Asset Allocation via Capital Asset Pricing Model (CAPM) & Efficient Frontier

Investing Stock is a necessary task, after you realise that the money you deposit in bank is getting smaller and smaller due to inflation. Nonetheless, did I invest the right stock? How can I make ourselves feel at ease? I believe financial analyses can definitely help with that. Therefore, here we propose a framework of value investing and also build a practical work flow step-by-step. Stay tuned! Let’s dive in!

These analyses aim for effective long-term investment rather than swing trading.

1. Choose worth investing companies at present
2. Allocate personal asset into stock market.

This is the 3rd article in the series.

To have an introduction and practical exercise of DuPont analysis for single stock please visit here. (1st article)

Mastering Financial Analysis of Value Investing with Python for Better Investment Decisions in…

To learn about how to conduct an objective Stock Selection Strategy please visit here. (2nd article)

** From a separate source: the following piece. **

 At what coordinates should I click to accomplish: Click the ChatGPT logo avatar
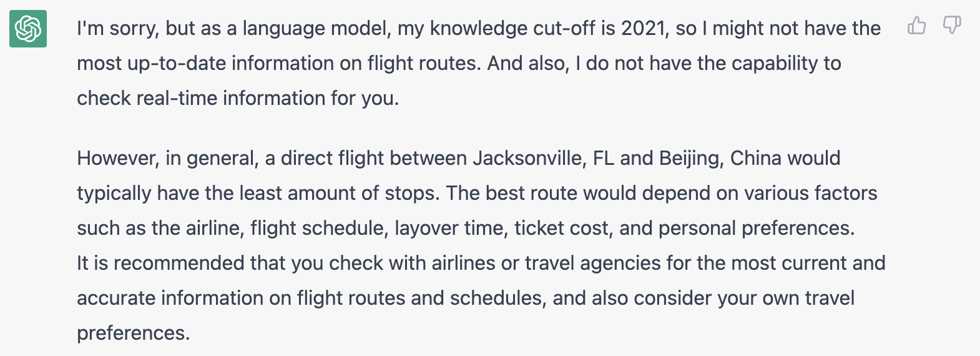28,29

Mastering Financial Analysis of Value Investing with Python for Better Investment Decisions in…

Allocating Asset

From the 2nd article, we chose 5 stocks from ETF 0050 list which have consistently positive performance throughout years at the top 15. There are ‘9910’, ’3008', ’2330', ’2395', ’5871'.

As determining in several stocks in the market, the problem comes to: how should I allocate my limit asset in the exchange market.

“High Risk High Return”.

It is a rule of thumb we all understand. Some stocks can bring you big fortune, but accompany with low predictability, vice versa. “Spread risk through asset allocation,” namely “Don’t put all your eggs in one basket.” In exchange market, there are some models to help us analyse the risk-return profile and find the optimal asset allocation no matter how much money you have on hand.

CAPM:Capital Asset Pricing Model

Theory

CAPM, abbreviated from Capital Asset Pricing Model, is a mathematical model that estimates the risk-return profile related to the market and expected return by analyzing long-term historical data.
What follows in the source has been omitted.